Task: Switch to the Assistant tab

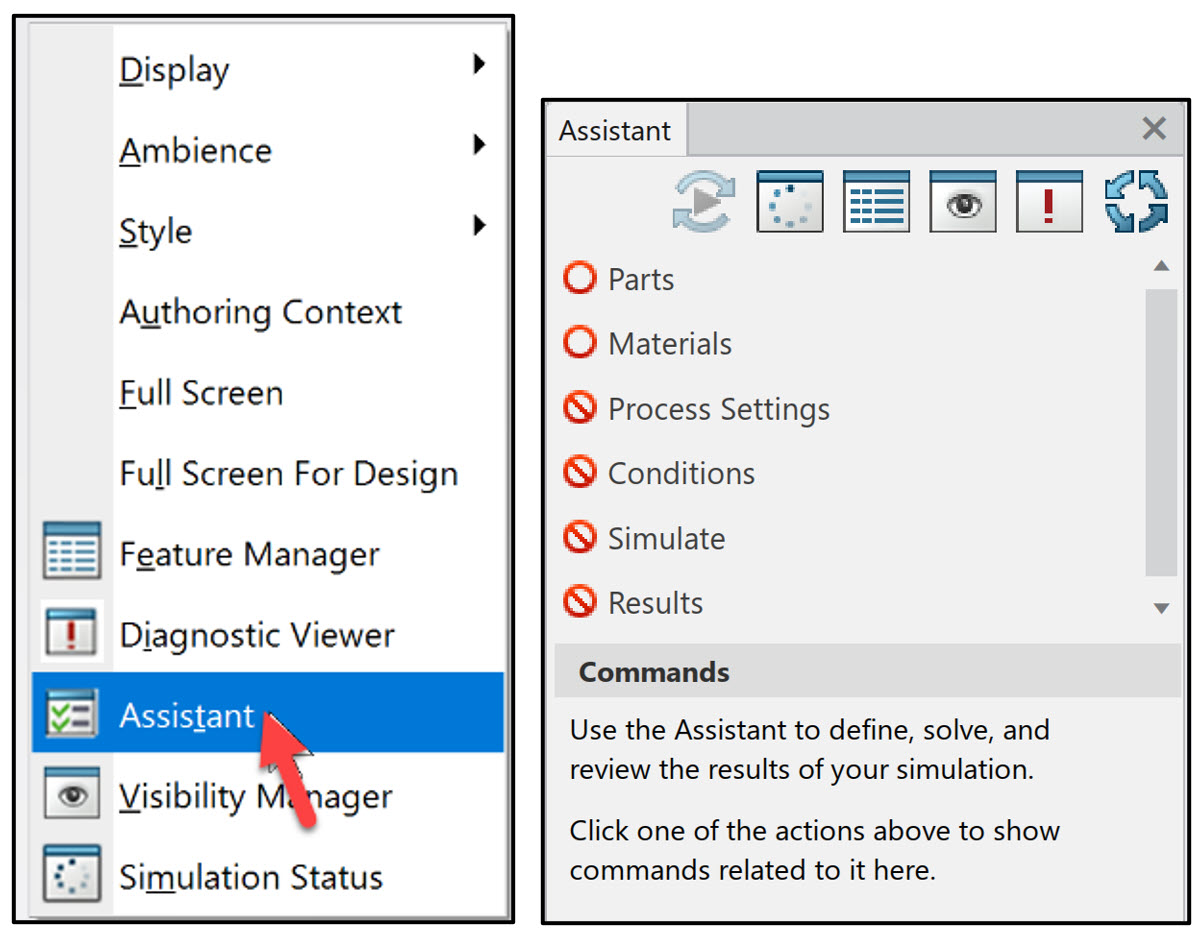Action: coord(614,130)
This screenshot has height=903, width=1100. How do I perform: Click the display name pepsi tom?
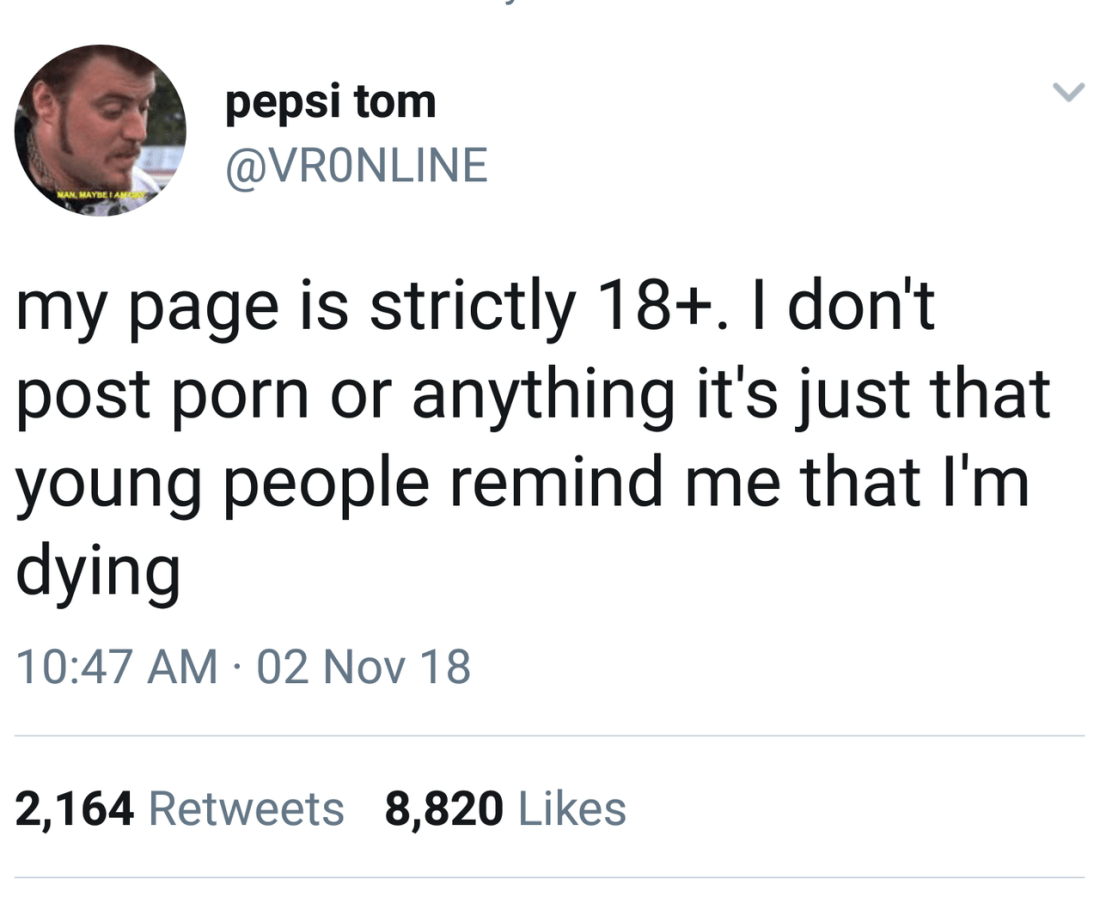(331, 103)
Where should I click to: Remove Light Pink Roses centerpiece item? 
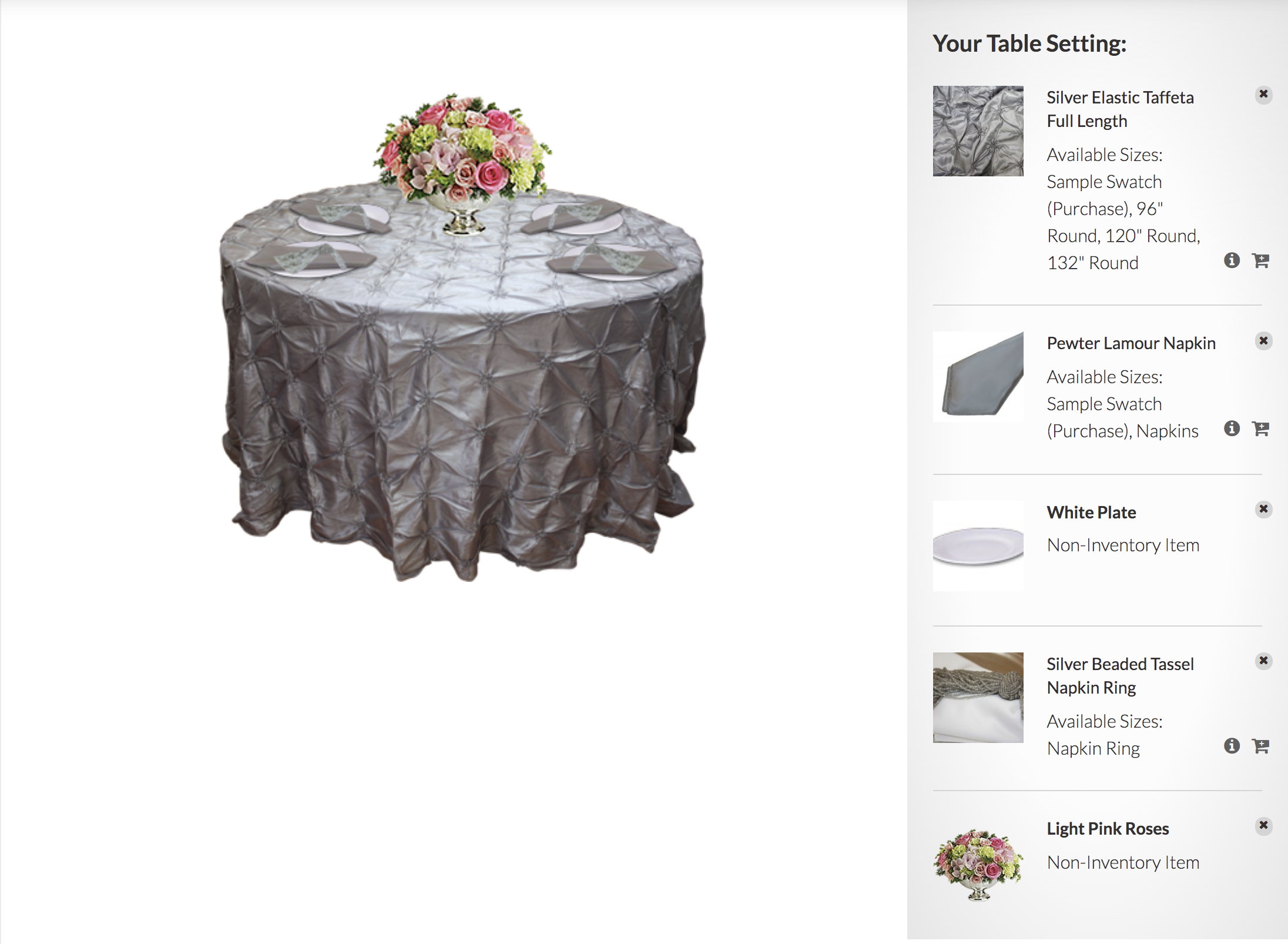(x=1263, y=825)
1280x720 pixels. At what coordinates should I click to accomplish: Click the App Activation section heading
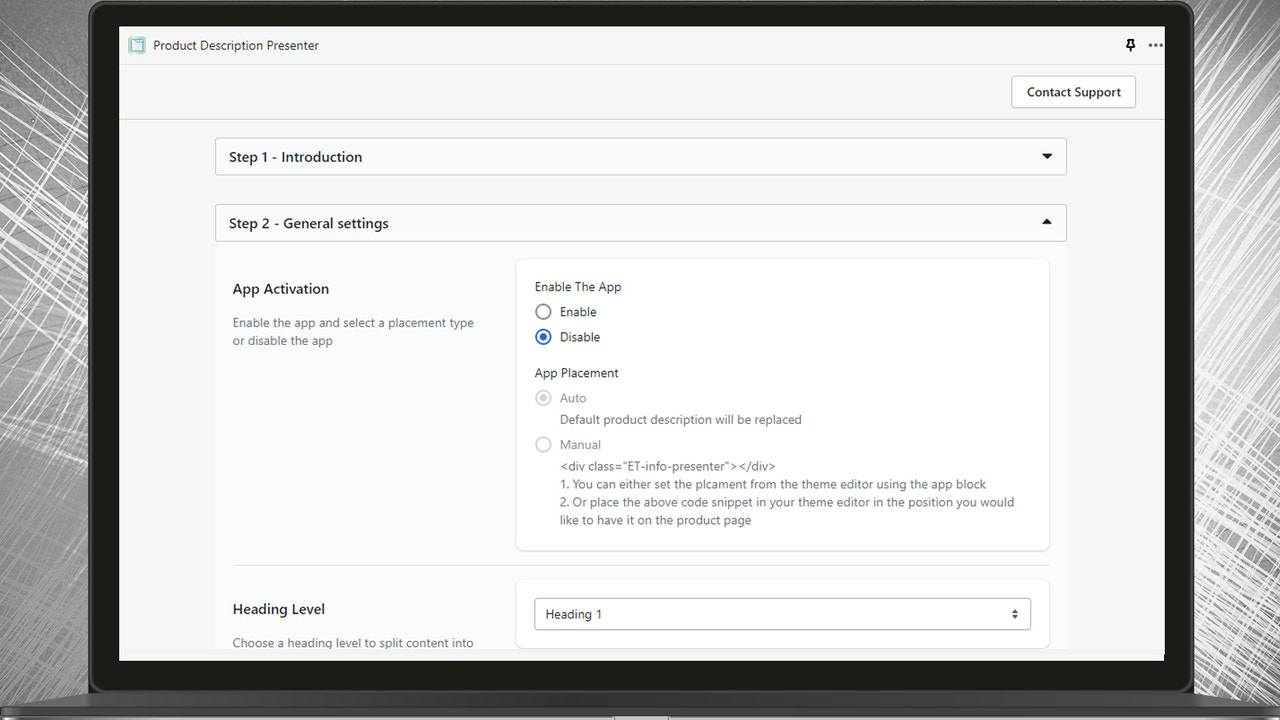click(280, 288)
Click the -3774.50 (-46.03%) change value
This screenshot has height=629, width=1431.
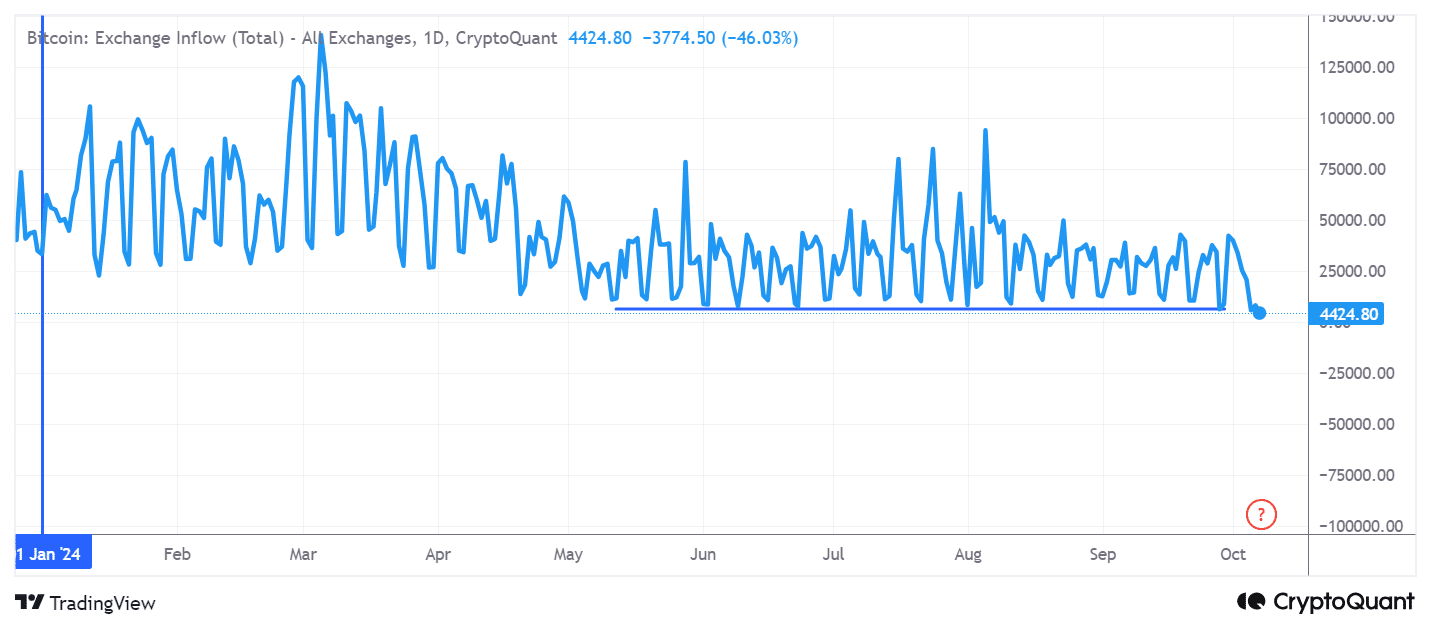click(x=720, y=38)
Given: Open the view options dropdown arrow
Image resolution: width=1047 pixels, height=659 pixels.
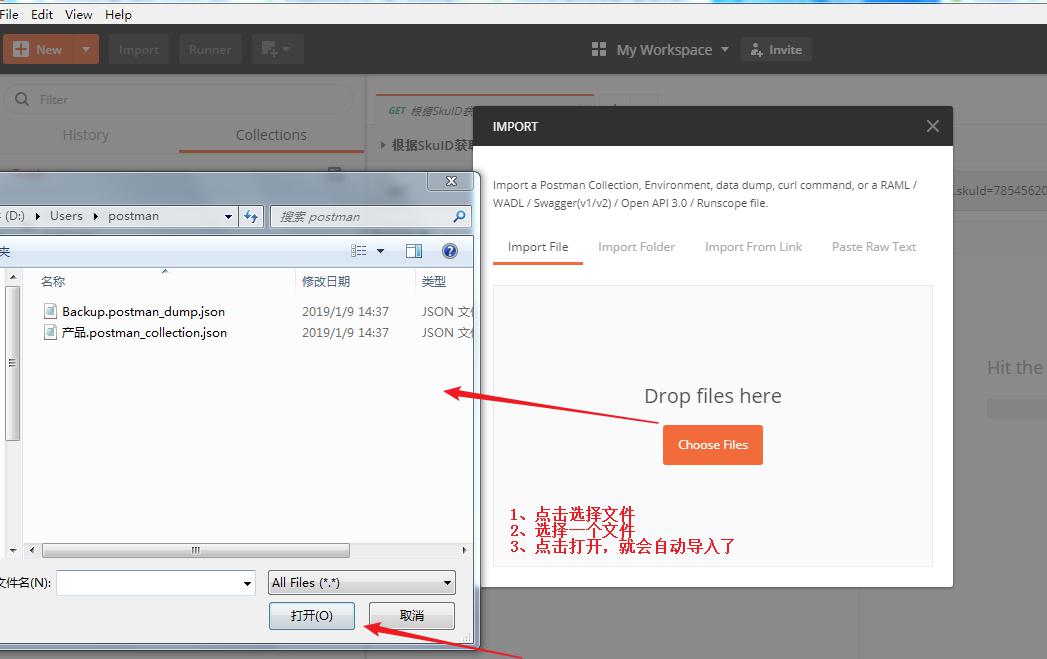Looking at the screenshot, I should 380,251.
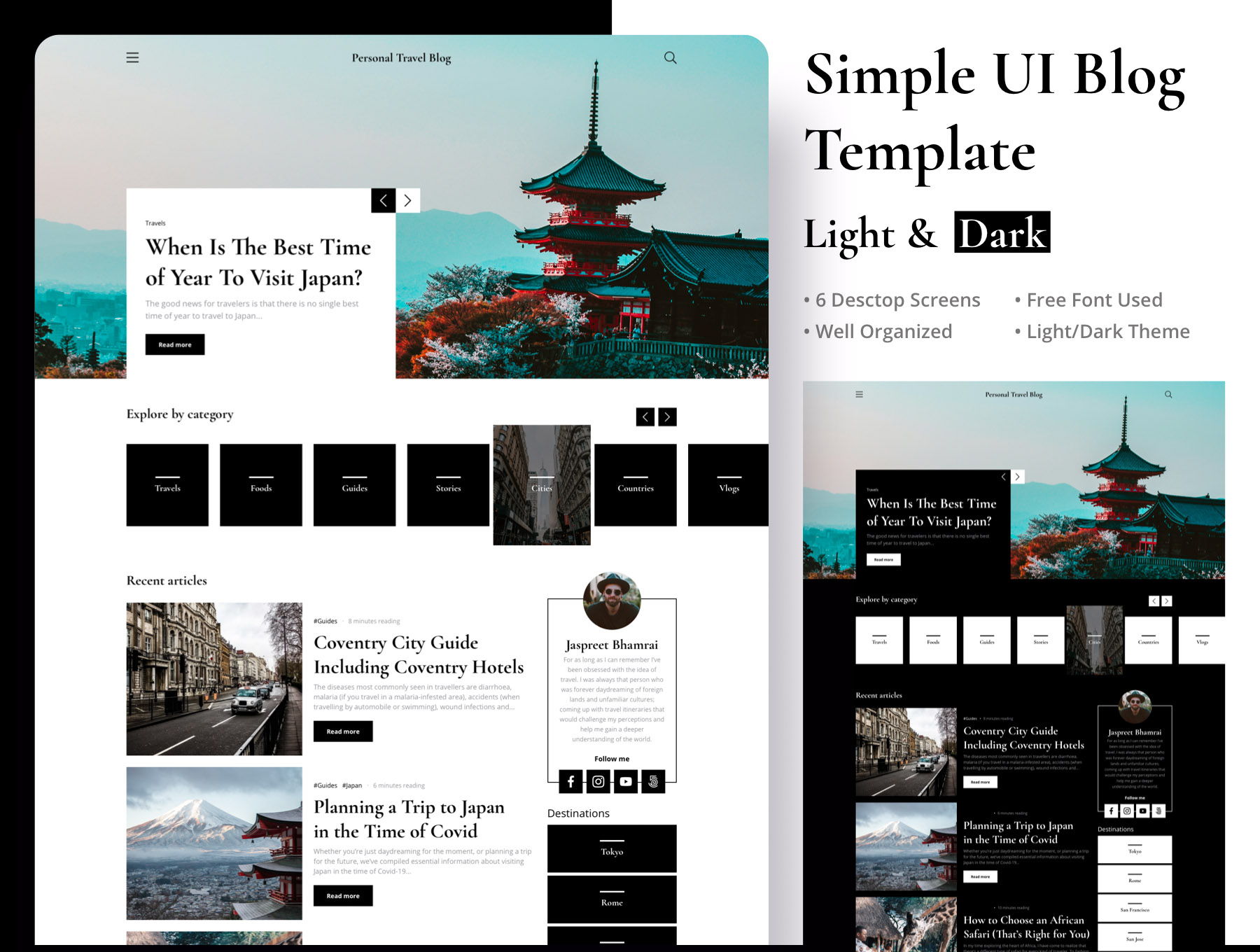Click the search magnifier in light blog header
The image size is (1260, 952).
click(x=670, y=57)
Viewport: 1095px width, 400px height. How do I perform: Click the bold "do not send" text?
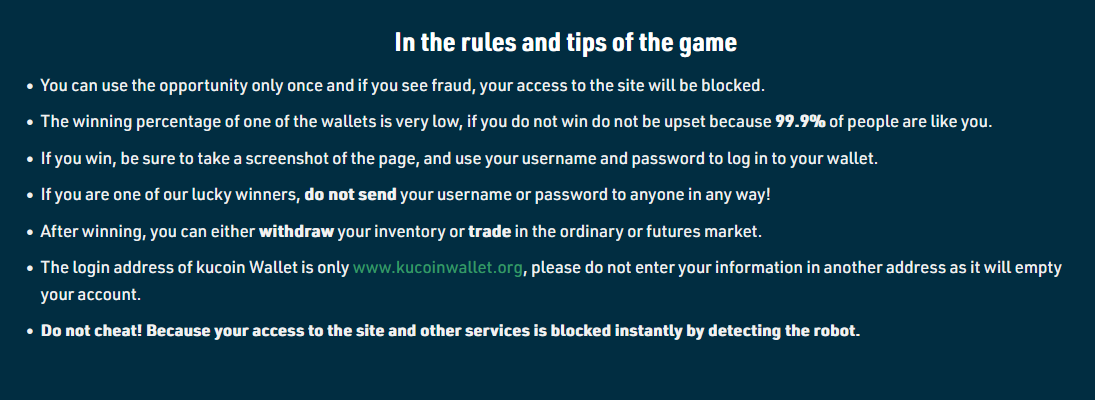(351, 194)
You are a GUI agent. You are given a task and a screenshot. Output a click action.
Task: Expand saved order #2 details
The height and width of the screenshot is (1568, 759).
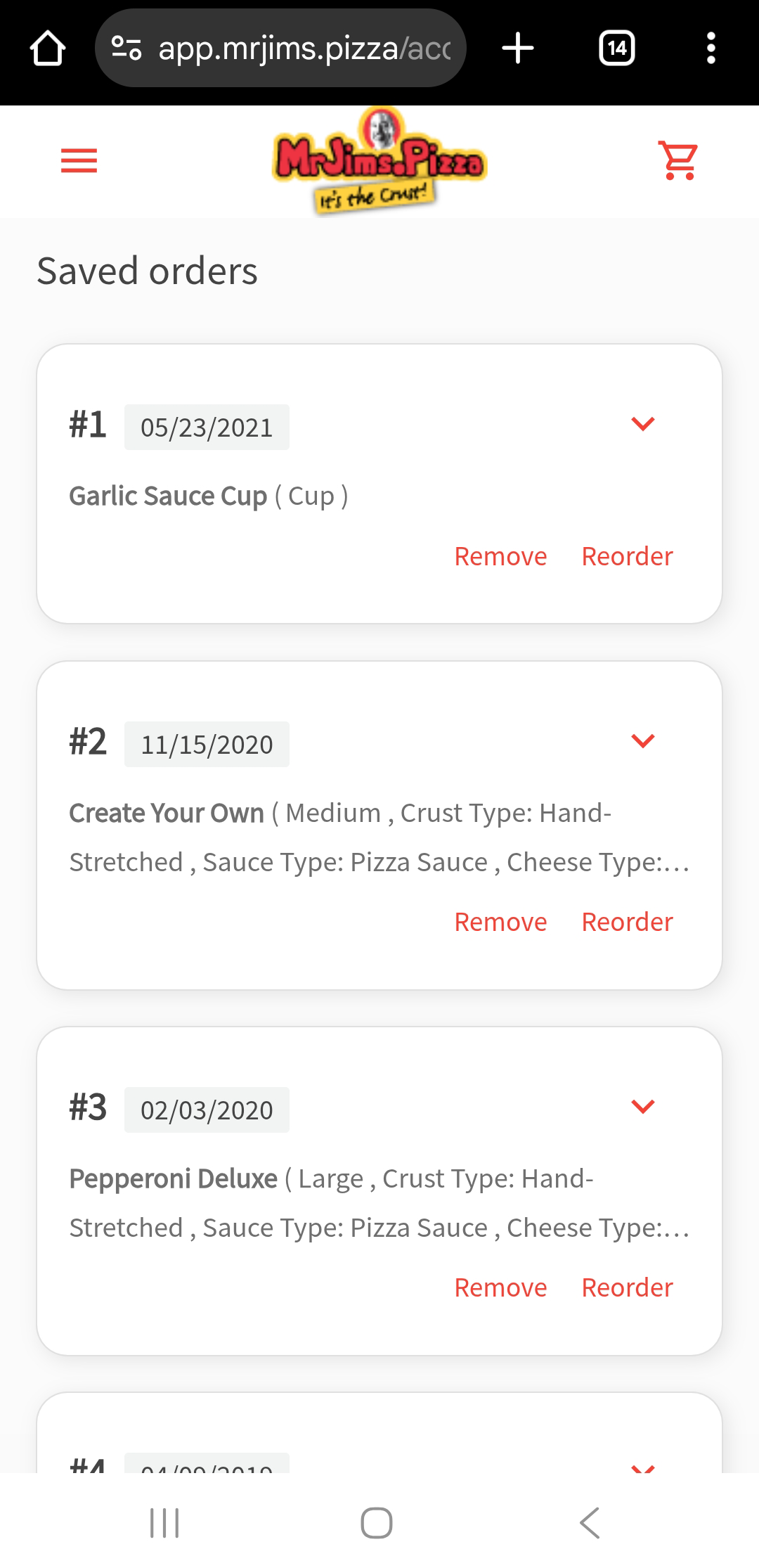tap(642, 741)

--------------------

* **EXERCISE PROMPT**
Can you rewrite the records above with every "pixels" changed to "px" and nothing else altered, leaving the pictures out?

* **ANSWER IN FULL**
Task: Switch to the Assistant tab

Action: coord(614,130)
This screenshot has height=903, width=1100. How do I perform: Click the display name pepsi tom?
(331, 103)
Where should I click to: Remove Light Pink Roses centerpiece item? 
(x=1263, y=825)
1280x720 px. At what coordinates should I click to accomplish: Click the App Activation section heading
click(280, 288)
Click the -3774.50 (-46.03%) change value
This screenshot has height=629, width=1431.
click(x=720, y=38)
Given: Open the view options dropdown arrow
Image resolution: width=1047 px, height=659 px.
Looking at the screenshot, I should 380,251.
Click the search magnifier in light blog header
The image size is (1260, 952).
click(x=670, y=57)
Viewport: 1095px width, 400px height. How do I perform: Click the bold "do not send" text?
(351, 194)
You are a GUI agent. You are given a task and a screenshot. Output a click action.
Task: Expand saved order #2 details
The height and width of the screenshot is (1568, 759).
tap(642, 741)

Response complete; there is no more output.